Available data section start

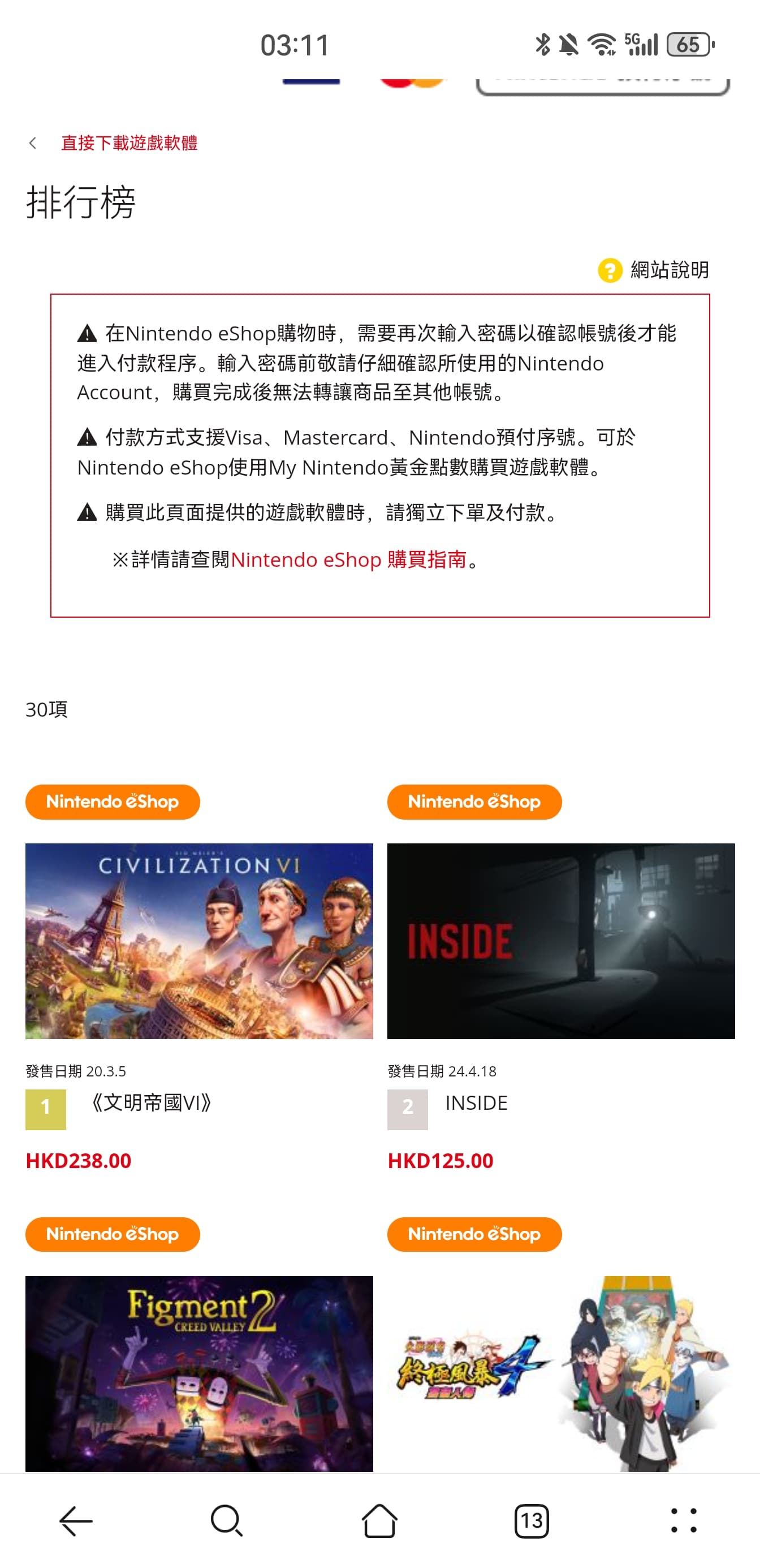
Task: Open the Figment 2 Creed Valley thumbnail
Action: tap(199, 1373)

Available data section end
Available data section start

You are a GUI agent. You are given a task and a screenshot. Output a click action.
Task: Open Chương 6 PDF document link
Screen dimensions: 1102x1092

Available data section end

▶ What the exercise asks: With the line holding "You are a GUI" as the first and the line holding "Screen dimensions: 1102x1092" as the last, set down that range of the entries above exactly, and nothing else.

▶ Reply to the exercise:
You are a GUI agent. You are given a task and a screenshot. Output a click action.
Task: Open Chương 6 PDF document link
Screen dimensions: 1102x1092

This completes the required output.